• [Work to be completed] Nothing outside the range below should be printed. Output exactly the lines from the line with "The width and height of the screenshot is (1512, 799)." to the line with "Click Система breadcrumb link in Settings", both included.

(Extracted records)
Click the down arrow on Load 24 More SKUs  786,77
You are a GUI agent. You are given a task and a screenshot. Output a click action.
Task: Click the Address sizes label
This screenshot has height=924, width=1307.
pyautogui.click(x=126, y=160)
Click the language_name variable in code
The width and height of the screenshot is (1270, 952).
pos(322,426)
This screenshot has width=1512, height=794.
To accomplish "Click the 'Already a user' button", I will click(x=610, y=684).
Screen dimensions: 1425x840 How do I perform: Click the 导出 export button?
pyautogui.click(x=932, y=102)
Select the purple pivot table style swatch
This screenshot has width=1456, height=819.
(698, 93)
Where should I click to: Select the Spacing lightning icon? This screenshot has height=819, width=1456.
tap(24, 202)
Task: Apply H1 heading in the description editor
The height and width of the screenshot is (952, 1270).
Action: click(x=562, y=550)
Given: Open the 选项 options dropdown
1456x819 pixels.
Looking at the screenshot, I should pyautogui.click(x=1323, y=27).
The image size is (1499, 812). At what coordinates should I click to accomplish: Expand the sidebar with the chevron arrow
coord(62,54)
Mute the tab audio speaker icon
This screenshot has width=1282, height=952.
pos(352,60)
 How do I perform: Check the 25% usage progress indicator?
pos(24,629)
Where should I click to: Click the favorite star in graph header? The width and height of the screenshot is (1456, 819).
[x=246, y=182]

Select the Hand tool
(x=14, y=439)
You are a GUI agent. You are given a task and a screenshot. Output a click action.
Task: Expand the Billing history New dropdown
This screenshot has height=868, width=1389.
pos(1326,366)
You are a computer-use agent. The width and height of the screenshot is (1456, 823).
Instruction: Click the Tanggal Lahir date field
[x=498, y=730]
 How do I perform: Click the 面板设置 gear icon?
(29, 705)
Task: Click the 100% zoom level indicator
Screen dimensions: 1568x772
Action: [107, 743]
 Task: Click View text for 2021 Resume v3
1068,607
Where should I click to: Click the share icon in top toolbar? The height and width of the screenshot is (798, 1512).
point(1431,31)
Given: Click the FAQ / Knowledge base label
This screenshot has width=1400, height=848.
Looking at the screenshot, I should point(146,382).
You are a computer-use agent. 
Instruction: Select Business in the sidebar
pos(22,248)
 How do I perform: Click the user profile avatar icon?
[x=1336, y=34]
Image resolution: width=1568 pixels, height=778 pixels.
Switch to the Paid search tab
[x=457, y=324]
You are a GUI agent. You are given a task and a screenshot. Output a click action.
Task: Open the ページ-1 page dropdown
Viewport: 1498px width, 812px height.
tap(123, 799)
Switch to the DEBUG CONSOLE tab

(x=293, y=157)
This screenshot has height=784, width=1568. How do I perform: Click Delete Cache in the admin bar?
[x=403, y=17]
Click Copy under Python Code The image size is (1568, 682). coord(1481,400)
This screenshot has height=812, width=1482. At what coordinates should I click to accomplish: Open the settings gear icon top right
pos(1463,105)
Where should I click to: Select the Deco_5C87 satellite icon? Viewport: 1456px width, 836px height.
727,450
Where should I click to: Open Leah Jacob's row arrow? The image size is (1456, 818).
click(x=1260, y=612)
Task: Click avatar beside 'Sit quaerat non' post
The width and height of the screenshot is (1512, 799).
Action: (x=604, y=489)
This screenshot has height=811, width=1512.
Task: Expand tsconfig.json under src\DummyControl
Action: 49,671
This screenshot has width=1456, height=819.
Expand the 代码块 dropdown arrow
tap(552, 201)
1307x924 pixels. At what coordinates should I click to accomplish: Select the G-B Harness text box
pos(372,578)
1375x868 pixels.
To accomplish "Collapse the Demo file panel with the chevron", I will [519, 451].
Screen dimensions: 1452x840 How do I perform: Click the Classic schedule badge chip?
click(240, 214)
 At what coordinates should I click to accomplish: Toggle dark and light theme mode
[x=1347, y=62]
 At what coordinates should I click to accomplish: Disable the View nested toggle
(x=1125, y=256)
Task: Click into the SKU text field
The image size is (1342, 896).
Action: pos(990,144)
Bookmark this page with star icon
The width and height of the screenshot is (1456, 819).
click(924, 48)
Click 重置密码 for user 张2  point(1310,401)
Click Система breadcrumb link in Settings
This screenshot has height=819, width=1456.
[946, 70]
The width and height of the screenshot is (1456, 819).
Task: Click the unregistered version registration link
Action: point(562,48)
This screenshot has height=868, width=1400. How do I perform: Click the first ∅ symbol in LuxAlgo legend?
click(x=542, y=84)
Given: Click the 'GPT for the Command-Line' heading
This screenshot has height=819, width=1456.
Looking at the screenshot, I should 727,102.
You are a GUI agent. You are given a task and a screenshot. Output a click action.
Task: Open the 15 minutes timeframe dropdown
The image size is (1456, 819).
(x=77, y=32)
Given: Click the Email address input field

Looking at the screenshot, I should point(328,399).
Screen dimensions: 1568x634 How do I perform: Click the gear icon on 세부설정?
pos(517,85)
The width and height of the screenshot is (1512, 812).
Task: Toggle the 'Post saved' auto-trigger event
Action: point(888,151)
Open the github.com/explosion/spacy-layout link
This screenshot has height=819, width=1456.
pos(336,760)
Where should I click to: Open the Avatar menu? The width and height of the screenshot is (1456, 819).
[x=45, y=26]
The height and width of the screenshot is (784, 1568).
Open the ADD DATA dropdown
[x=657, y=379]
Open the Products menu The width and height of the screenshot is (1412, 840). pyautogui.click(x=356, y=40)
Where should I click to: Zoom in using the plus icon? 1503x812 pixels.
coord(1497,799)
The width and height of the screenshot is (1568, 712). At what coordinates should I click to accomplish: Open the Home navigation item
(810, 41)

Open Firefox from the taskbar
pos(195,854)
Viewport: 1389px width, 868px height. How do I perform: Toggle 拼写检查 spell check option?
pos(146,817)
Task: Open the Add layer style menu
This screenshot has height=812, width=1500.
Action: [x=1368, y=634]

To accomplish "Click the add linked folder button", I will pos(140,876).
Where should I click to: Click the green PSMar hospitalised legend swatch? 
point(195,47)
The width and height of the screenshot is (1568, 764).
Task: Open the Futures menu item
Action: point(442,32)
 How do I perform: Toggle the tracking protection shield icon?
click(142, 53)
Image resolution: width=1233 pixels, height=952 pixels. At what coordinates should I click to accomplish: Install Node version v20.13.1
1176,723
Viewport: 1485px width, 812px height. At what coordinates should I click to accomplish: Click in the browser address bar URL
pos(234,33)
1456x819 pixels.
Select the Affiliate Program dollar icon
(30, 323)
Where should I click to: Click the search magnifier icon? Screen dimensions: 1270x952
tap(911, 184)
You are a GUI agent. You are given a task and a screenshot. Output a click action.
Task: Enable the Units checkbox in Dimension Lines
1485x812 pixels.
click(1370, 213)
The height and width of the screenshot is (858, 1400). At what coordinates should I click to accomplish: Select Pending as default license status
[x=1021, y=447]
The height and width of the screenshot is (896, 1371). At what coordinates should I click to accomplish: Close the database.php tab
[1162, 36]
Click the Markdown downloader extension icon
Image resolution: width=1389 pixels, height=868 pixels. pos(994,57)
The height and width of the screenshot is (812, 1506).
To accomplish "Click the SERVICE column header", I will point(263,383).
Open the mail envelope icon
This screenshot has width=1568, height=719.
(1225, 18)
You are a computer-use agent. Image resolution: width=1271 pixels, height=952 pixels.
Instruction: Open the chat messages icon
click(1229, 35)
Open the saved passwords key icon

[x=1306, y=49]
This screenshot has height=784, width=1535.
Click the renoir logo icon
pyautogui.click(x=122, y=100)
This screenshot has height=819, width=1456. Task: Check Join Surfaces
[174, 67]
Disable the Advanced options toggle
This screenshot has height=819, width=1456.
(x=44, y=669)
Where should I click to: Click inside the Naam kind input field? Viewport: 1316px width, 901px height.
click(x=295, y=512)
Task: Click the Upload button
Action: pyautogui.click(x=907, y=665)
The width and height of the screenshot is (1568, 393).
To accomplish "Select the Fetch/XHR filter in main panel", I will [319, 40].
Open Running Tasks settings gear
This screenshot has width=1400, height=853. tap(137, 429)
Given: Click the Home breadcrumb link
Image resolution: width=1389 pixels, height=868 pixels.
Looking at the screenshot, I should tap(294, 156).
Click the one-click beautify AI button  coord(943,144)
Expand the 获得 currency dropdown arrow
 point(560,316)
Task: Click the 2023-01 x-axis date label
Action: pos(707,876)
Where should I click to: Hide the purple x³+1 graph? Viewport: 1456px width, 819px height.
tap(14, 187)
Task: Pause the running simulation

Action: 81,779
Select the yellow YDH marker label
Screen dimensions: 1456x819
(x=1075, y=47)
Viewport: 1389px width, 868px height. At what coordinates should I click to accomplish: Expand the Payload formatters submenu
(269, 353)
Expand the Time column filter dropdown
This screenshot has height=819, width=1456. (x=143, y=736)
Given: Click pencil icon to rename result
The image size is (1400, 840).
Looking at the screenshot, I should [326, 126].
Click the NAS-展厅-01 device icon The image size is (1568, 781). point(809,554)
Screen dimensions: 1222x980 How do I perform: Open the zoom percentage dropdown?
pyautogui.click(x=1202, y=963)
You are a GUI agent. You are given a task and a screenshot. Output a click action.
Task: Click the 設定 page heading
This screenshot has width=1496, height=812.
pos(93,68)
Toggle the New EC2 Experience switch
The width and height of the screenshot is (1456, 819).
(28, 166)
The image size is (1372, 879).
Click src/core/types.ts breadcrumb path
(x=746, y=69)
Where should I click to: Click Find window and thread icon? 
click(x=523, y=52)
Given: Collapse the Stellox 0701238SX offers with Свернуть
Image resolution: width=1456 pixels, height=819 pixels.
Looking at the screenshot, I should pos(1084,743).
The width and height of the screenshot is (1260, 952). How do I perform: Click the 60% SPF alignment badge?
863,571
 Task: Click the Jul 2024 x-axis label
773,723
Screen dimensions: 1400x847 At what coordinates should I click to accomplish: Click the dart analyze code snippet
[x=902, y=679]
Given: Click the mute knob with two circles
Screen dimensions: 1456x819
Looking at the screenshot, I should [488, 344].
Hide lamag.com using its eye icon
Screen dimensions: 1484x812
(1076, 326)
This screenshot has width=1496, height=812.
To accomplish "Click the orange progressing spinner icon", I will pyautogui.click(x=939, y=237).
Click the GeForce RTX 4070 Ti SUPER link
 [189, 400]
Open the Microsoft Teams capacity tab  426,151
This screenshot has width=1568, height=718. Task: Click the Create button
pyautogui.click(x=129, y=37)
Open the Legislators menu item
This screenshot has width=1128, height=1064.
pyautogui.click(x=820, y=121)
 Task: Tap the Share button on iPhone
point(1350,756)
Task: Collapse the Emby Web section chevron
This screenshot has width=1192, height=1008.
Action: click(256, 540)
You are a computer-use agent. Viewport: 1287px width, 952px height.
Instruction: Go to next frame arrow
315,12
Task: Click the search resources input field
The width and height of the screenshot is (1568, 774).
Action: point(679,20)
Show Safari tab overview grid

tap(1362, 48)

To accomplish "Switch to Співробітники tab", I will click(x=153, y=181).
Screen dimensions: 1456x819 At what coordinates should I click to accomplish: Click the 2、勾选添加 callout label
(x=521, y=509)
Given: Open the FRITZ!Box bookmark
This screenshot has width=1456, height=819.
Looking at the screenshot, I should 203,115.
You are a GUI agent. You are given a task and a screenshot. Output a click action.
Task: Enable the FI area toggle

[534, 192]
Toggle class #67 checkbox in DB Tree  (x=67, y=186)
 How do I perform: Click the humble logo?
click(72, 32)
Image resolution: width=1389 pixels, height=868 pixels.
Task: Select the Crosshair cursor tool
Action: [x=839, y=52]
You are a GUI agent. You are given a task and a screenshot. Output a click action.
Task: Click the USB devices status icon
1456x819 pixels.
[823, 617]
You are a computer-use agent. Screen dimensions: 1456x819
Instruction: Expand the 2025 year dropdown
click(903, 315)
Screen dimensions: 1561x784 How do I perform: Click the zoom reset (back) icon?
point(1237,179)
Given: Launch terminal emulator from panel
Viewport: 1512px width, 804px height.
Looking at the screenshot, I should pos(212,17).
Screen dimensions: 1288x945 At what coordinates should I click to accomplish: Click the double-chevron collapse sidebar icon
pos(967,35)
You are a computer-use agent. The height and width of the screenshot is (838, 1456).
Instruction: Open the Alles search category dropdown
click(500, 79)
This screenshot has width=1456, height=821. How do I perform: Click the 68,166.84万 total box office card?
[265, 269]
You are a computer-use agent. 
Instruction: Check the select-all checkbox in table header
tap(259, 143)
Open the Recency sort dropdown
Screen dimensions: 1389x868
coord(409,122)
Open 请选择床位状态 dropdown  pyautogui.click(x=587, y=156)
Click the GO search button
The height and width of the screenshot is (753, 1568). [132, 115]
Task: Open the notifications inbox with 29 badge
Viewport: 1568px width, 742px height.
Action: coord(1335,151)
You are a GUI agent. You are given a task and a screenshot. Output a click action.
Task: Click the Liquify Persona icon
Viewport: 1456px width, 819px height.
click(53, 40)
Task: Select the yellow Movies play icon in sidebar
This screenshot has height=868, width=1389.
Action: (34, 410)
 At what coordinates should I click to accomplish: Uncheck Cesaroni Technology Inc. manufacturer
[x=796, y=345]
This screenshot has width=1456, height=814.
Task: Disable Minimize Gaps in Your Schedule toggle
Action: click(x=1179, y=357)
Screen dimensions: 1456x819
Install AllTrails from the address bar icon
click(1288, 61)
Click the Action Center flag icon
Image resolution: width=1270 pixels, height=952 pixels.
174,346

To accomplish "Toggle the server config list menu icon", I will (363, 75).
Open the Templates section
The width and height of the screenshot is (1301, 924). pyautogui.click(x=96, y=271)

• [Solution for this problem]
The width and height of the screenshot is (1512, 799).
Action: (x=604, y=489)
This screenshot has height=811, width=1512.
Task: Expand tsconfig.json under src\DummyControl
Action: 49,671
This screenshot has width=1456, height=819.
Expand the 代码块 dropdown arrow
tap(552, 201)
1307x924 pixels. At what coordinates should I click to accomplish: Select the G-B Harness text box
pos(372,578)
1375x868 pixels.
To accomplish "Collapse the Demo file panel with the chevron", I will [519, 451].
Screen dimensions: 1452x840 How do I perform: Click the Classic schedule badge chip?
click(240, 214)
 At what coordinates should I click to accomplish: Toggle dark and light theme mode
[x=1347, y=62]
 At what coordinates should I click to accomplish: Disable the View nested toggle
(x=1125, y=256)
Task: Click into the SKU text field
The image size is (1342, 896).
Action: pos(990,144)
Bookmark this page with star icon
The width and height of the screenshot is (1456, 819).
click(924, 48)
Click 重置密码 for user 张2  point(1310,401)
Click Система breadcrumb link in Settings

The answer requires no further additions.